Antimicrobial activity of the produced Silver nanoparticles was evaluated for MIC and MBC. After analyzing the tubes for MIC, the first tube in each column that was contained, bacterial growth was evaluated as MIC. Then from the mentioned tube and the two tubes before the MIC tube there would be sampling using a sterilized loop, and the samples were cultured in plates containing agar. The plates were incubated for 24 hours and evaluated for bacterial growth at the end.

(a) MIC Test

After 24 hours of incubation, the synthesized silver nanoparticles had more inhibition effects on E. coli rather than Staphylococcus aureus. Based on further observations, the minimum inhibitory concentration of silver nanoparticles was 12.34 μg/ml on E. coli, While the minimum concentration of synthesized silver nanoparticles needed for inhibition of E. coli growth was 1.37 μg/ml

(b) MBC Test

In compliance with MIC results, minimum bactericidal concentrations of silver nanoparticles were evaluated by culturing tubes without any bacterial growth on an agar plate, which was tubes 1,2,3 containing Staphylococcus aureus and cells 4,5,6 containing E. coli. After the incubation of the plate, there was no bactericidal effect of silver nanoparticles found on Staphylococcus aureus since all sections containing this bacteria showed bacterial growth. The minimum concentration of silver nanoparticles with the bactericidal effect needed for E. coli was 4.115 μg/ml.

While the foregoing written description of the invention enables one of ordinary skill to make and use what is considered presently to be the best mode thereof, those of ordinary skill will understand and appreciate the existence of variations, combinations, and equivalents of the specific embodiment, method, and examples herein. The invention should therefore not be limited by the above-described embodiment, method, and examples, but by all embodiments and methods within the scope and spirit of the invention as claimed.

Claims

1. A method for production of silver nanoparticles, the method comprising:

dropwise adding a silver nitrate solution to a carboxy methyl cellulose solution while stirring the resultant solution;

subjecting the resultant solution to ultrasonic irradiation for a first predetermined duration;

upon ultrasonication, subjecting the solution to microwave irradiation [temperature?] for a second predetermined duration;

separating produced silver nanoparticles from the solution;

washing the silver nanoparticles; and

freeze drying the silver nano particles.

2. The method of claim 1, wherein the carboxy methyl cellulose solution is prepared by mixing carboxy methyl cellulose powder in water.

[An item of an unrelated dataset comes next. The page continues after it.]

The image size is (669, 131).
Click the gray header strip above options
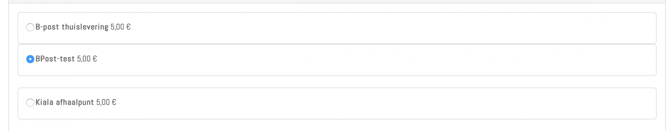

3. The method of claim 2, wherein the carboxy methyl cellulose solution is prepared in a concentration of 1%, the silver nitrate solution is having a concentration of 0.001 M and 100 ml of the silver nitrate solution is added to the carboxy methyl cellulose solution.

4. The method of claim 1, wherein the first predetermined duration is 30 minutes.

5. The method of claim 1, wherein the second predetermined duration is 6 h.

6. The method of claim 1, wherein the silver nanoparticles are separated using centrifugation.